Two copies of the unbound dissertation, each with an abstract of not more than 350 words, all in perfect form and approved by at least three members of the dissertation committee, must be submitted to OGS by November 15 for Fall graduation, April 15 for Spring graduation, or July 15 for Summer graduation. The following forms must be submitted with the manuscript:

  1. a "Certification of Final Form" completed by the dissertation director,
  2. an “Information Cover Sheet” attached to the box in which the manuscript is placed, and
  3. a “Survey of Earned Doctorate.”

An additional copy of the dissertation must be submitted to the Educational Linguistics Program for binding and placement in the department library. A $30 fee is charged to cover the cost of binding the two dissertation copies submitted to OGS and forwarded to the university library, one copy to be placed in the library archives and the other in circulation. All doctoral students must, as part of graduation requirements, have their dissertations published through University Microfilms International (UMI). This involves completion of a contract, available from the OGS Manuscript Coordinator, and payment of a fee to UMI. The fee, currently $55, is subject to change. There is also a fee for the diploma that must be paid at Cashiers.

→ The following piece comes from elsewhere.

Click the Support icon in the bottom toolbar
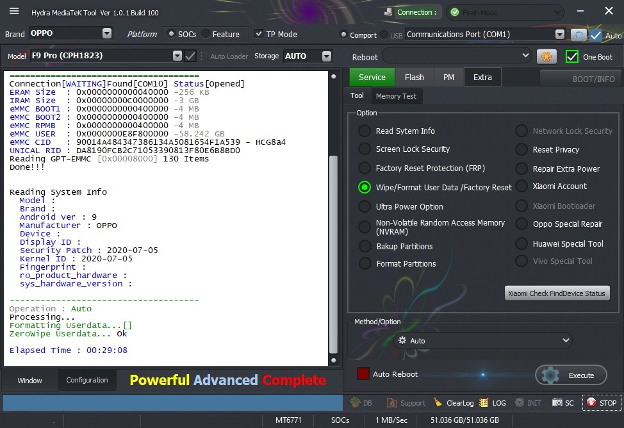This screenshot has width=624, height=428. point(391,403)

Notification of Intent to Graduate. You must notify the Educational Linguistics Program administrator by email of your intent to graduate the semester prior to the semester when you intend to graduate. The program administrator must be notified at least two weeks prior to the official OGS deadline. OGS deadlines vary from year to year; so make sure you check the OGS web site under “Graduation” at this link:http://grad.unm.edu/resources/gs-forms/index.htmlto check for any critical dates. You will then be placed on the Department’s Intent to Graduate listing. Graduation is dependent upon completion of all degree requirements by November 15 for Fall, April 15 for Spring, or July 15 for Summer. If you do not complete all degree requirements in time for graduation in the semester originally intended, you must stay continuously enrolled for at least 1 graduate credit hour until you graduate, and you will need to contact the program administrator by email stating your intent to graduate in a subsequent semester.

Personal responsibility and accomplishment:

We have stressed throughout this manual that the person who is responsible for the completion of all degree requirements in a timely fashion and for meeting all required deadlines, and who successfully achieves the goal of a Ph.D. in Educational Linguistics, is YOU. Your faculty advisor, your Committee on Studies, and your dissertation committee members are here to support and encourage your progress, but YOU are the one who must take responsibility for meeting appropriate deadlines and expectations. Each November, as part of our program advisement process, your advisor or chair will request from you a brief written update on your progress to date. This information will be brought to the Educational Linguistics program faculty for review, and their response and any suggestions will be provided to you. In this way, the program seeks to facilitate to the best of our efforts your timely and successful completion of the doctoral degree.